Il y a quelque chose de spécial dans cette ville. Il y a beaucoup d’artistes de Sarcelles. Nous dans le rap, il y a nous, connexion, cérumen ; Merouan du roi Soleil vient des Chardo ; les Yamakassi, les Chinois viennent des Chardo ; Dee Dee Bridgewater, et un saxo ; les chérubins. Il y en a pour tout le monde. Dans la connexion (notre groupe) certains sont dans le sport. Un des trois compositeurs aurait pu être footballeur. Il aurait pu être professionnel. Les footballeurs à Sarcelles se connaissent tous comme je connais tous les rappeurs. C’est no limit soldier !

Message à la Mairie

Bonjour vous pouvez nous aider SVP !

Notre message à la mairie, c’est de commencer un peu à prendre au sérieux les gens qui méritent d’être pris au sérieux. Ceux qui font avancer les choses, il faut les aider à avancer et arrêter un peu de faire des trucs par préférence et par sûreté.
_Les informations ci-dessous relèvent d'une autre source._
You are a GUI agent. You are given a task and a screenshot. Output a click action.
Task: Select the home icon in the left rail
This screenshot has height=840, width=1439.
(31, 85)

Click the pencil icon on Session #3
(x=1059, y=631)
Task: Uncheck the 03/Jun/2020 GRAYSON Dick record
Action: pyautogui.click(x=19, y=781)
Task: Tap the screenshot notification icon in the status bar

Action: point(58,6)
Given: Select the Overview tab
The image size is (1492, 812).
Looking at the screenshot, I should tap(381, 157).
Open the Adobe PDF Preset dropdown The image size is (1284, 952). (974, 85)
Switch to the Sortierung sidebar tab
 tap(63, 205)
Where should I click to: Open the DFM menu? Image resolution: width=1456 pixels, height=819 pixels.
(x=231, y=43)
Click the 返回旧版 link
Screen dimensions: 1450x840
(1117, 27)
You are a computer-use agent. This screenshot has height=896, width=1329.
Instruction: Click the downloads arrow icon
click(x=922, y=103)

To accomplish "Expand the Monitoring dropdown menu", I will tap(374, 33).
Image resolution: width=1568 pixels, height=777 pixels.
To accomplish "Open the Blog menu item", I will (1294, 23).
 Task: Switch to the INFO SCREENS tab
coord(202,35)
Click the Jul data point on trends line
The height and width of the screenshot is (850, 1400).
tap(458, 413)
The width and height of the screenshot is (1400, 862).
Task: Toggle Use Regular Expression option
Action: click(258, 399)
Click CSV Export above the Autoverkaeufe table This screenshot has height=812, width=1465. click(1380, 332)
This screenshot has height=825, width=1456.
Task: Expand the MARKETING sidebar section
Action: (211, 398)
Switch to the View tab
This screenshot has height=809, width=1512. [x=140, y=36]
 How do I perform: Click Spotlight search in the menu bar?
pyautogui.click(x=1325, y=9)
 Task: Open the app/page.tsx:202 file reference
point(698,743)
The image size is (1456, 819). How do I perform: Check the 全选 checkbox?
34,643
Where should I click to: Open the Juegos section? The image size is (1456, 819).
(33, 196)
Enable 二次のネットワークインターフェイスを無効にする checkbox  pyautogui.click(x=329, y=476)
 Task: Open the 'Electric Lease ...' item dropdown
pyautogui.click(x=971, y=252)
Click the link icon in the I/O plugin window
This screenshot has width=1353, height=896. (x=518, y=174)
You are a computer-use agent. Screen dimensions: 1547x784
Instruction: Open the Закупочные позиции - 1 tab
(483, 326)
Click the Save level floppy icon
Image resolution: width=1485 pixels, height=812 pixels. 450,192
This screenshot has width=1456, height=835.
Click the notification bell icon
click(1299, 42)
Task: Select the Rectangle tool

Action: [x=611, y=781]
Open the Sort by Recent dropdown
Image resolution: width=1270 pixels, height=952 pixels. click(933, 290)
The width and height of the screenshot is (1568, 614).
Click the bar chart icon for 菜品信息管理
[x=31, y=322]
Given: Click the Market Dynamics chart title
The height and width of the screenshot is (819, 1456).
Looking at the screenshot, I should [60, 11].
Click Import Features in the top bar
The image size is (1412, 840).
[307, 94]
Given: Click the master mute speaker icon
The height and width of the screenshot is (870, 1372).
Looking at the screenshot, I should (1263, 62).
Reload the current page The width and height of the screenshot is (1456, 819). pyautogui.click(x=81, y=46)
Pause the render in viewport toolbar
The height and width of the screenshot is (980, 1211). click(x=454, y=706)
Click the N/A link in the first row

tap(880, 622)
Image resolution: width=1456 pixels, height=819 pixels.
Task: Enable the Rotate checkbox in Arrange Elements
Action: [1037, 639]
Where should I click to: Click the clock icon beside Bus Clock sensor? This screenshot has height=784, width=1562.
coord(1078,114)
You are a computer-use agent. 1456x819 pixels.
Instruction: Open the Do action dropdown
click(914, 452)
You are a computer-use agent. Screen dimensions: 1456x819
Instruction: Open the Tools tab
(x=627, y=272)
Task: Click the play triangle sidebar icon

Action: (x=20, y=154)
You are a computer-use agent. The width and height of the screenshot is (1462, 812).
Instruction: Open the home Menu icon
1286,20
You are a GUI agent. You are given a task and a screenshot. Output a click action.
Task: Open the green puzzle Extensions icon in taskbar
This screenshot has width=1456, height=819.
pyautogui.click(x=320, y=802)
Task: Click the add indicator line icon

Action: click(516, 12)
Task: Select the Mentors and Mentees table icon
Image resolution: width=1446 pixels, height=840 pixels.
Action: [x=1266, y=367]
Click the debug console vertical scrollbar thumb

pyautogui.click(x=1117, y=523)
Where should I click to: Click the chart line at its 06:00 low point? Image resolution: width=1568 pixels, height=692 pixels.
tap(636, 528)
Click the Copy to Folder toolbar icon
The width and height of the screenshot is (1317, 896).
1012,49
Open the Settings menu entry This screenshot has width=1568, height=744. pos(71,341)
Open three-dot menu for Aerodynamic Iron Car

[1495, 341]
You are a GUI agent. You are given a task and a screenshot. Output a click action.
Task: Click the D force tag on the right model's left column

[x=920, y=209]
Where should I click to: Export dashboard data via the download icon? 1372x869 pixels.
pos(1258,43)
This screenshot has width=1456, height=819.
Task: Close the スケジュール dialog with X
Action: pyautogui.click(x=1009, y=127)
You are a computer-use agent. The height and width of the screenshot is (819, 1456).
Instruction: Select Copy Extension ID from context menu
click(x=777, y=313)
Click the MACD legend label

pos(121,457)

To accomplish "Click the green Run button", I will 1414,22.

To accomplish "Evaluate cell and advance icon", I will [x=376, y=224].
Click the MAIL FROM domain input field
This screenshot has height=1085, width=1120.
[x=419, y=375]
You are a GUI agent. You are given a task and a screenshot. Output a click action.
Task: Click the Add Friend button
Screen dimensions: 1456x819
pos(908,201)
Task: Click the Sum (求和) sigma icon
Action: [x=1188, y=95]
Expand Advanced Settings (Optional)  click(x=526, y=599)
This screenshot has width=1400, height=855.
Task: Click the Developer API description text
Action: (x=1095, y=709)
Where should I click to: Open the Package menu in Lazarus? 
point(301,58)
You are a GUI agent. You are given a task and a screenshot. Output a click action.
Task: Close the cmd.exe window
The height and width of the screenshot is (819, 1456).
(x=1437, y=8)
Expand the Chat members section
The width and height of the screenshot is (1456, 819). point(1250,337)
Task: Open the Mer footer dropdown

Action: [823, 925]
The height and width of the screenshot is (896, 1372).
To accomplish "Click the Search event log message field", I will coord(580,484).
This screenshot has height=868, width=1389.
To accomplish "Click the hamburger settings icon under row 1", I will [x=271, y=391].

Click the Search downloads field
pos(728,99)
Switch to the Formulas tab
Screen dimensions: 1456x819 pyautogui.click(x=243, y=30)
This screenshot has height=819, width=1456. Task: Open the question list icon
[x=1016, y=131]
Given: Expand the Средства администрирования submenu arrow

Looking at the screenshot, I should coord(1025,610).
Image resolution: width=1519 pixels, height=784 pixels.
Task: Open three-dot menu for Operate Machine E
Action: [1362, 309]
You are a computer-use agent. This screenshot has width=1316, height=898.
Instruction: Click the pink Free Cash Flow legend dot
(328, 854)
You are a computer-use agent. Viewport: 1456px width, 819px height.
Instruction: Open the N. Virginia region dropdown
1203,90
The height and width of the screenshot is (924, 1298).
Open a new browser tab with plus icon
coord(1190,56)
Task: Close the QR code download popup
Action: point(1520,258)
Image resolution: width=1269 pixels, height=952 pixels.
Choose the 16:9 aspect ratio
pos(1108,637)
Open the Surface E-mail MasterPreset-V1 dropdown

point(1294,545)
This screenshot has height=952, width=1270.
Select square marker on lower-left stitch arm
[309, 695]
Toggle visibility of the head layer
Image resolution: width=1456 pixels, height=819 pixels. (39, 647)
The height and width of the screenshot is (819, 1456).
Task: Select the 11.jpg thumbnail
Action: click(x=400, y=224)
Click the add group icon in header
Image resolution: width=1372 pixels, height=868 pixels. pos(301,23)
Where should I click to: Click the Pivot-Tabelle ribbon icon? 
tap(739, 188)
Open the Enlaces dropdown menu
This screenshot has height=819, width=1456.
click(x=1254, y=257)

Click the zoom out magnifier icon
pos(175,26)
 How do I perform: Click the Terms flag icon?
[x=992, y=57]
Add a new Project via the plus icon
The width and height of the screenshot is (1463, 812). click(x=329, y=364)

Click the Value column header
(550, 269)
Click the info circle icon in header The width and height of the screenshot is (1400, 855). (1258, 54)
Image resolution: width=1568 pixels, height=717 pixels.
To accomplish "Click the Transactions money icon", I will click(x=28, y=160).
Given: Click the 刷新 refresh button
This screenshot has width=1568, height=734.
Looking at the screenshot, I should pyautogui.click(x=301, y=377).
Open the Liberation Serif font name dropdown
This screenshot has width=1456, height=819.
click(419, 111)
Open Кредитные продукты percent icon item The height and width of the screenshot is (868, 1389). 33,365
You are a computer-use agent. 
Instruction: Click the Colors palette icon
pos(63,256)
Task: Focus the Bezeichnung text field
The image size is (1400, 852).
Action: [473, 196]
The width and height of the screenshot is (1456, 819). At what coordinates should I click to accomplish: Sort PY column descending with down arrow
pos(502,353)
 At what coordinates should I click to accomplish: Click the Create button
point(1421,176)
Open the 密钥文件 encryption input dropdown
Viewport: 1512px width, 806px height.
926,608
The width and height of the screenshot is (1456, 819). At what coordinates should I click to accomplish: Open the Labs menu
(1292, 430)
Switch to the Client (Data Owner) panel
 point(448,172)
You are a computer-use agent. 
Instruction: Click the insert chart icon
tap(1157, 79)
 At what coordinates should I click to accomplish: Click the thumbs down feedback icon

Ce qu’ils font, c’est par sûreté ! Ils vont t’aider parce qu’ils savent qu’avec toi ils auront la sécurité, et toi, ils vont te laisser galérer, parce qu’ils savent que tu ne vas pas leur faire de mal. Ce n’est pas un bon moyen d’avancer. Un mec qui montre qu’il a envie d’avancer, il faut le faire avancer. Quand il y en a douze, il faut les faire avancer. Nous, on fait nos affaires. On a monté notre projet. On est arrivé au bout. On a beaucoup de projets en cours, la semaine prochaine on doit bouger dans des radios. Ça bouge, on fait ça par nos propres moyens. On doit aller à Tours. Le billet c’est quarante neuf euros. Il faut les sortir ! Moi je ne travaille pas pour aller faire ça. Là je suis en mode promotion. Il faut que je promotionne mon produit et un coup de main, ça ne serait pas de refus !

Message pour les jeunes

Quand la connexion paraît impossible, il suffit d’une étincelle pour qu’elle le devienne. Il faut croire en soi. Même si les gens ne sont pas d’accord avec toi, si toi tu es persuadé, il faut le faire ! J’habite toujours aux Chardo, toujours chez mes parents.